The partnership between Botswana and the world’s largest diamond company by value dates back 54 years. Debswana, a joint venture between the Botswana government and De Beers, operates four diamond mines in the country.

The Botswana government plans to focus more on the cutting, polishing and jewellery-making sides of the industry. Diamond mining contributes a third of Botswana’s gross domestic product, which has helped it become Africa’s sixth richest nation per capita.

  • Half of the world’s diamonds were mined in Africa in 2022
  • Botswana is the second-biggest diamond producer. The Democratic Republic of Congo and South Africa are also in the top five
  • Russia produces the most diamonds by volume but the value of Botswana’s diamond output is higher. In 2022 it was worth $4.7-billion; Russia’s was $3.5-billion

Losing its sparkle

Production in Botswana, like in South Africa and Australia, has not recovered since the steep drop-off during 2008’s global recession.
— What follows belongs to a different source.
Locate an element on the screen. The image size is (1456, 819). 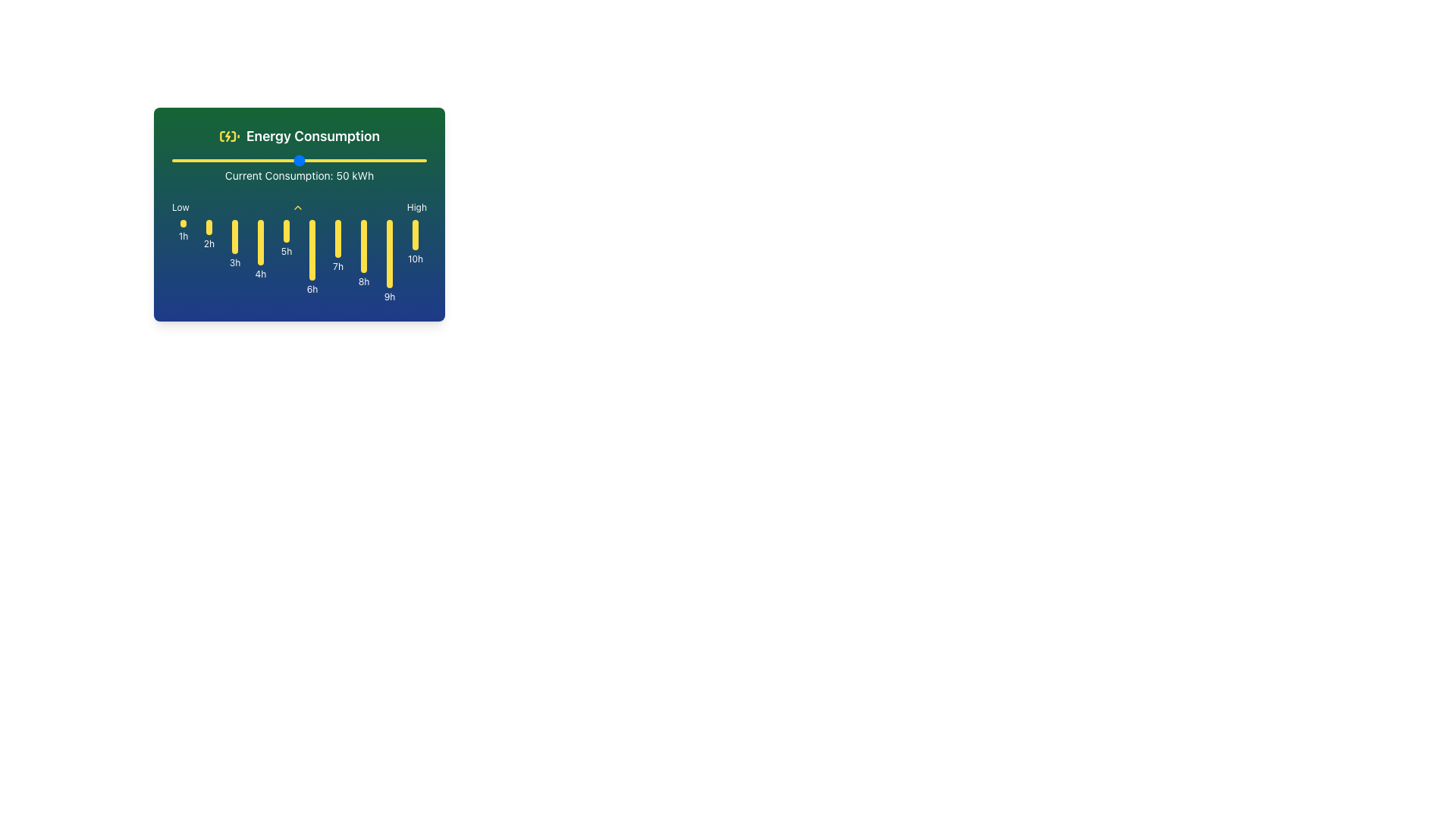
the ninth vertically aligned yellow bar in the bar chart labeled '9h' in the 'Current Consumption' section for information is located at coordinates (389, 260).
Australia produced no diamonds in 2021 or 2022, according to Kimberly Process statistics.

Globally, diamond production has decreased by 26% since 2004.

Synthetic diamonds have been gaining popularity in many countries, says Edahn Golan, a diamond industry analyst.

The reason is price. ‘The average retail price of a one-carat lab-grown is 76% lower than a natural diamond. That makes for a very appealing option. Especially if you don’t tell your friends that your diamond is not natural.’